AAPC Social Hour: HEALTHCON 2021
Looking back at conference in anticipation of what’s to come.
AAPC’s national conference, HEALTHCON, was the topic of the AAPC Social Hour on Facebook Live, April 14, at 11 a.m. MT (1 p.m. ET).
Joining moderator and AAPC Social Media Manager Alex McKinley at this biweekly event was AAPC National Advisory Board (NAB) member Rhonda Buckholtz, CPC, CPMA, CRC, CDEO, CMPE, CHC, COPC, CGSC, CPEDC, and AAPC Events Coordinator Sophia Grzeskiewicz.
Buckholtz is a former AAPC employee who led the company’s efforts in transitioning members from ICD-9-CM to ICD-10-CM. She is now owner of Coding and Reimbursement Experts
, and remains an active member, contributor, advisor, and speaker for AAPC.

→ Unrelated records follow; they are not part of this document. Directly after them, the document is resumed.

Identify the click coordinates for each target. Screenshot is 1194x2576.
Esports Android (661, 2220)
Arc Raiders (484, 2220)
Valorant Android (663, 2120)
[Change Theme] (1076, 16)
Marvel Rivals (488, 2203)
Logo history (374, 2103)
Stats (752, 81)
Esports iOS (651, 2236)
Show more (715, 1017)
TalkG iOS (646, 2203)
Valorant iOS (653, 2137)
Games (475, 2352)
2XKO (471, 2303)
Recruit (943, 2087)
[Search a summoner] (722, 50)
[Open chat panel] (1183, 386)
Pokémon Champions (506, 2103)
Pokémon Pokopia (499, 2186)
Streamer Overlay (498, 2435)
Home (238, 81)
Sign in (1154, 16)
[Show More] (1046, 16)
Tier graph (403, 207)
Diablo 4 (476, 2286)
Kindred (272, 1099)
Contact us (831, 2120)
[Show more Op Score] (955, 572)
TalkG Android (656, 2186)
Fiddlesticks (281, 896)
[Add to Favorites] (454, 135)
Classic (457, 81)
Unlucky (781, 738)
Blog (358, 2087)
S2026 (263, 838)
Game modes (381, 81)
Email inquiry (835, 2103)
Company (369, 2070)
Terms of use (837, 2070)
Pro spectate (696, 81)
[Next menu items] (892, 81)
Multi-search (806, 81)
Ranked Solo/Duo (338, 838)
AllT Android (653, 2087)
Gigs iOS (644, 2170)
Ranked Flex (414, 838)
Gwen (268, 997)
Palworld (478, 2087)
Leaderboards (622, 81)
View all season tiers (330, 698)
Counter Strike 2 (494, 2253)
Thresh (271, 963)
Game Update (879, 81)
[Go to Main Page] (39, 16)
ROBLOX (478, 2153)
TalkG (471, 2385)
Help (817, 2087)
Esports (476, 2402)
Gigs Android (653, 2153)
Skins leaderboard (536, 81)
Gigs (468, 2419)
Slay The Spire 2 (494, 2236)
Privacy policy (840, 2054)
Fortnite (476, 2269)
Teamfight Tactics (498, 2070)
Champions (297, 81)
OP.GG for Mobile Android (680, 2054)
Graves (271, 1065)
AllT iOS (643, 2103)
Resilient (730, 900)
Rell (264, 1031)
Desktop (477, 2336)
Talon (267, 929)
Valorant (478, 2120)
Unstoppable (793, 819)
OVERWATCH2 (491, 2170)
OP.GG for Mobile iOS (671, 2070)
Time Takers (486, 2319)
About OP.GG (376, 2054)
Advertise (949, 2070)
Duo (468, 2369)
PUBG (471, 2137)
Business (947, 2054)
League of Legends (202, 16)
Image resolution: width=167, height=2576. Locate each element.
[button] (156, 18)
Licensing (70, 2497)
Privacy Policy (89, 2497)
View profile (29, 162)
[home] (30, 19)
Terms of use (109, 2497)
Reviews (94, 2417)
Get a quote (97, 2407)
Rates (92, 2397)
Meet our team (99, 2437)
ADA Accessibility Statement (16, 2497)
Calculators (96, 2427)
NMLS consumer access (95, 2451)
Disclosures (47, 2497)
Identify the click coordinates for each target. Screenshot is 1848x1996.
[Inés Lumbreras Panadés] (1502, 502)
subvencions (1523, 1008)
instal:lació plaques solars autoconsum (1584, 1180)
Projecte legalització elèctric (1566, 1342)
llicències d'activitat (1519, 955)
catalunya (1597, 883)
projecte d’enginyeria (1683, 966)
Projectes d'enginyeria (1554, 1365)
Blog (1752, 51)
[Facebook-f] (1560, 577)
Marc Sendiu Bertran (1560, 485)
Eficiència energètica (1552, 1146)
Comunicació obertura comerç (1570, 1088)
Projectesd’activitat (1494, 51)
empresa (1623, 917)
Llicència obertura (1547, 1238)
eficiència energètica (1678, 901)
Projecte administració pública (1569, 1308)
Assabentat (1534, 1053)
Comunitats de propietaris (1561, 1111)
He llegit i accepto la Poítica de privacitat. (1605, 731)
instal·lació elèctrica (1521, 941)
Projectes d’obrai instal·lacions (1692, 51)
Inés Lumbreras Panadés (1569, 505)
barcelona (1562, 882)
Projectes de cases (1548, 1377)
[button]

Grzeskiewicz is relatively new to AAPC and cut her teeth on the virtual Collaborative Compliance Conference in February before taking on HEALTHCON 2021, March 28-31, in Dallas, Texas. She credits her mentor AAPC Events Manager Lindsay Bianco for the success of the conference. Sadly, Bianco succumbed to breast cancer before seeing the fruits of her labor.
Challenges Were Faced Head On
There was a lot of uncertainty about holding a hybrid event during a public health emergency (PHE) for that dirty word nobody would say at the conference. Texas rescinded its mask requirement just prior to HEALTHCON, but AAPC proceeded as planned and ran the in-person part of the event according to Centers for Disease Control and Prevention (CDC) guidelines.
Grzeskiewicz said they put a lot of care and thought into how to make the conference safe for everyone. At the onset, Grzeskiewicz knew, “If we’re going to invite this many people to come into one space, we need to make sure we can keep it safe.” It helped that the Gaylord Texan Resort and Convention Center was “ginormous,” which allowed everyone to socially distance. “Everyone onsite was very receptive to that,” she said. And 14 days later, there were no reports of you-know-what traced to the conference, according to Grzeskiewicz.
PHE or no PHE, pulling off a hybrid event is challenging. McKinley asked Buckholtz what was most challenging for her presenting to both remote and live audiences. She admitted that seeing herself on the monitor is very distracting but once she gets going then it’s business as usual. The hardest thing about the conference for her had more to do with the size of the venue. “My feet were killing me for like a week after,” she said.
This Year Was Special
They all agreed that this year’s conference was alive with positive energy. “You forget how energizing networking and being with everybody at the conference is,” Buckholtz said.
Grzeskiewicz agreed, saying, “I think this year had an added bonus of positivity of people just being excited to see each other, even on the virtual side of it; being so eager to engage added a little extra specialness to this event for sure.”
Kathy Parkhurst, CPC, CPMA, CRC, CPC-I, of Lancaster, N.Y., said in the chat, “I’m so glad I went. I almost cried when walking into the conference space for the first in two years.”
Can’t Wait to Do It Again!
Grzeskiewicz is already hard at work planning this year’s HEALTHCON regional 2021 in Charleston, S.C., Oct. 4-6, at the Charleston Marriott. This will also be a hybrid event, so if you can’t make it to this beautiful, historic city, you can at least take advantage of the education and networking as a remote attendee.
And plans are already in the works for HEALTHCON 2022 in Washington, D.C. at the newly renovated Gaylord National, March 27-30, 2022. Keep checking AAPC’s website for details!
After this last conference, Grzeskiewicz can’t wait to dig in. “AAPC events have always been such a staple within this membership community. After attending my first HEALTHCON, I was so energized and reinvigorated, I want to make this event better and better. Now that I have seen it and I have my hands in this pot, I can see this rising; and I’m excited for membership to come with us,” she said.
Buckholtz wouldn’t miss it. She’s been to every conference since 2002, except for one year when she had a broken ankle. “To me, it’s like coming home. It’s family. It’s reenergizing. It’s great education. And it’s just a fun way to continue to grow,” she said, attesting to still learning something new every time she goes. “For us to be able to do something great and bring relief to everybody … walking into conference after not being able to be together in person last year and throughout this whole pandemic, and starting to feel normal again, and to be able to see everybody, it was truly a blessing. Kudos to AAPC for pulling off such an amazing event.”